The scapes are approximately as long as the leaves and are green or faintly suffused with red-purple coloration. The outer involucral bracts are grey-green, often tinged purple, loosely adpressed to obliquely spreading, ovate to lanceolate in shape, and strongly purple at the apex. Flower heads are pale yellow and 3–4 cm in diameter. Ligules display grey-purple stripes, while the stigmas are grey-purple and the styles are exerted. Pollen is present.

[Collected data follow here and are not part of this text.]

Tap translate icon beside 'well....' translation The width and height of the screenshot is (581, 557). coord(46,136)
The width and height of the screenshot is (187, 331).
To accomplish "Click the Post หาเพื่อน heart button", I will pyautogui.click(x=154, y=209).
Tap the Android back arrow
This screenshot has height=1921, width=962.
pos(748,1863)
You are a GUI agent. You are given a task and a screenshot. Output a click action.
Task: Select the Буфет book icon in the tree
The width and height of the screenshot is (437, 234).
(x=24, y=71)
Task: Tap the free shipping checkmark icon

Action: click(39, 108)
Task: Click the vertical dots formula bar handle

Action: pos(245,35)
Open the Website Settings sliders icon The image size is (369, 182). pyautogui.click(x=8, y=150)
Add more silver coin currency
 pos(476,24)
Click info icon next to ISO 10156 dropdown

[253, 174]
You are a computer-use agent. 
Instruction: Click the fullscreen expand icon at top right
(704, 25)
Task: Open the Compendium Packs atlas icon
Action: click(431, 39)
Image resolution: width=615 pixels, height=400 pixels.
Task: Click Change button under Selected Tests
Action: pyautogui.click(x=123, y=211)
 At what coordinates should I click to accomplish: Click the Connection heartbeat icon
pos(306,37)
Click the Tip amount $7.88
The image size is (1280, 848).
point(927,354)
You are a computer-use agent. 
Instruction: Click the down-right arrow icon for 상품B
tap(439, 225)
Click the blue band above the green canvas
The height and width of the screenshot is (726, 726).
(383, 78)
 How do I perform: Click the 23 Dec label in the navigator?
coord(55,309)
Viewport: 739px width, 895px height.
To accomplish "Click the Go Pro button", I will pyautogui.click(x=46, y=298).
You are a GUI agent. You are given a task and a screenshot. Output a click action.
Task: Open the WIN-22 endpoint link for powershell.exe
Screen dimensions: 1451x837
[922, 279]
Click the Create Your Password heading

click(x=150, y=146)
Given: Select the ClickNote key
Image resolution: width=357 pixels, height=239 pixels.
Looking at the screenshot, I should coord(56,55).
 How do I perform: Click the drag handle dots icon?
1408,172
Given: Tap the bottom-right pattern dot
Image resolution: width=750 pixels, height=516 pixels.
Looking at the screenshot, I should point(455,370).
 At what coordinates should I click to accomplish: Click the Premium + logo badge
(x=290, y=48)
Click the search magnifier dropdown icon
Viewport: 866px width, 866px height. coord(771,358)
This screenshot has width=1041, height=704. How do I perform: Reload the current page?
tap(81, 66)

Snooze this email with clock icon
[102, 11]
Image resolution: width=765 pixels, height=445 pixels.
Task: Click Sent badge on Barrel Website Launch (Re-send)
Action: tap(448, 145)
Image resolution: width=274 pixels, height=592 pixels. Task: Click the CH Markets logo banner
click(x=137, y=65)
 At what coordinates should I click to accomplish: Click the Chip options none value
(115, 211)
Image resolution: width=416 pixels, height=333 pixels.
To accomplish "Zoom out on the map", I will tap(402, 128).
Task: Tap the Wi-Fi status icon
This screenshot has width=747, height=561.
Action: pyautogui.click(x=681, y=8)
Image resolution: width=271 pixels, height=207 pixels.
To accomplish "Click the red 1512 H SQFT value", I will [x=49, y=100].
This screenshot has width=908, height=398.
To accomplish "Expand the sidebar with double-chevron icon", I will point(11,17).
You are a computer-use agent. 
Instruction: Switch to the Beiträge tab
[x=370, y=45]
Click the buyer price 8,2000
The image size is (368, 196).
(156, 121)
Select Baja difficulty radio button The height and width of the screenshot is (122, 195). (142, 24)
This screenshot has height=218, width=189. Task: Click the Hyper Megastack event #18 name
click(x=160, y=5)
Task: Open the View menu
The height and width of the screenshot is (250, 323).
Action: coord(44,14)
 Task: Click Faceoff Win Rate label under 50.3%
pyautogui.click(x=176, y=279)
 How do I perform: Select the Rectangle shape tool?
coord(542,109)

The achenes are pale grey-brown, strongly crisped, and measure 4.7–5.3 mm including the cone. The achene body is spinulose in its upper portion.

== Taxonomy ==
Taraxacum tortilobum belongs to Taraxacum section Erythrosperma. It is placed within the Dissimilia group on the basis of its straw-coloured achenes. It is distinguished from other members of the section by its combination of pale grey-brown achenes, strongly crisped and toothed leaves, and lateral leaf lobes that are usually curled.

== Cytology ==
The species is triploid, with a chromosome number of 2n = 3x = 24. This chromosome count corresponds with populations studied in western Europe. An aneuploid count of 2n = 25 has also been reported from Spain.

== Distribution and habitat ==
Taraxacum tortilobum is a predominantly western European species. Most records originate from the Netherlands and Belgium, and it is also common in northern France, southwestern Germany, and Switzerland. Its range extends south to Corsica and west to the northwestern coast of France. The species has also been reported from southeastern United Kingdom, northwestern Spain, Germany, Denmark, Sweden, Finland, Estonia, and Latvia. In Poland, it has been recorded only from the city of Gdańsk.

The species grows on dry sandy soils, typically in semi-ruderal and slightly shaded habitats. In Gdańsk, the largest known population was found along a sandy path at the edge of a pine forest, where it occurred in association with Elymus repens.